Dumping Stealers from it's AutoIT loader
Intro
I have analysed two files which I downloaded from Malware Bazaar. These two files dropped AgentTesla. According to malpedia AgentTesla is:
“A .NET based information stealer readily available to actors due to leaked builders. The malware is able to log keystrokes, can access the host’s clipboard and crawls the disk for credentials or other valuable information. It has the capability to send information back to its C&C via HTTP(S), SMTP, FTP, or towards a Telegram channel.”
This is a high level overview of what the loader does. I will not go into great detail as my goal for analysing the sample was just to dump the final payload. Below is the infection chain for this sample:
First of all the file is distributed somehow either through malspam or another technique. The file distributed is an AutoIT executable file. AutoIT is a scripting language used for the windows OS, often used for automating repetitive administrative tasks. Shellcode is executed which allocates some memory for the decoded AgentTesla payload which is then dropped.
The two files which exhibit this behavior are:
1
2
SHA256: c8e506aef378f6e96c8b30b356338187bba6cbc7b46affb69d53614cc0784a6b
SHA256: 1a4e9865bdd049e0af9744de415b4bca7da2752ea21ce6c547f37f962b5e6aa9
(More files are available that use this technique I will cover this later on)
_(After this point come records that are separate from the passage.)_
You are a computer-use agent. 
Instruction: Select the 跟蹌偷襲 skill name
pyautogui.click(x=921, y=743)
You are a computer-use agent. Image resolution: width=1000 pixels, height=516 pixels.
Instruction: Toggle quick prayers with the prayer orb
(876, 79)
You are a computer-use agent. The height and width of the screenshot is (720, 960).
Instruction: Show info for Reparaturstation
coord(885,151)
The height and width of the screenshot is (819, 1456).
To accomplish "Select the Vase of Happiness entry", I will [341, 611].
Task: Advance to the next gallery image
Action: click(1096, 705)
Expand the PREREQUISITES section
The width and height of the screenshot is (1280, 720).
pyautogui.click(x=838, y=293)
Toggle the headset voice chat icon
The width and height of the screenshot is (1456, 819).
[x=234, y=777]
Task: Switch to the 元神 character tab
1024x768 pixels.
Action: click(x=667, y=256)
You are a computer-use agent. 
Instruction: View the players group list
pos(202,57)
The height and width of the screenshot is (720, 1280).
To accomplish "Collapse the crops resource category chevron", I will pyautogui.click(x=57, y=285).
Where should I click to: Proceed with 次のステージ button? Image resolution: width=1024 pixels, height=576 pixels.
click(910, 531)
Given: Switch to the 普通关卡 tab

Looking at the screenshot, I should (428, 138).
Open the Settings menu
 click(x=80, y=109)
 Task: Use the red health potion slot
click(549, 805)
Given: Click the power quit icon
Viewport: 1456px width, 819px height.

In my examples I will use the first file.
Analysis
The first stage is actually understanding how the infection chain occurs and how the malware works. This will demonstrate how I got to the final payload.
1
file: c8e506aef378f6e96c8b30b356338187bba6cbc7b46affb69d53614cc0784a6b
The first thing I like to do is to open the file in detect it easy which allows us to explore the PE file. This will attempt to identify what the file was compiled with and any common packers it uses. It also allows us to explore the entropy and other interesting things that as an analyst we want to know. Figure 2: Detect It Easy Results
As we can see it is telling us that it is an AutoIT executable. Obviously, I wanted to know how we could tell this manually without having to rely on detect it easy. By going to the GitHub page of detect it easy and searching for their AutoIT detection script we can see:
Figure 3: Detect It Easy Github
This shows that it first looks for a SCRIPT entry in the resource table. If this is true then AutoIT version 3.XX has been detected. Otherwise, it attempts to compare some bytes to also detect if the binary is an AutoIT script.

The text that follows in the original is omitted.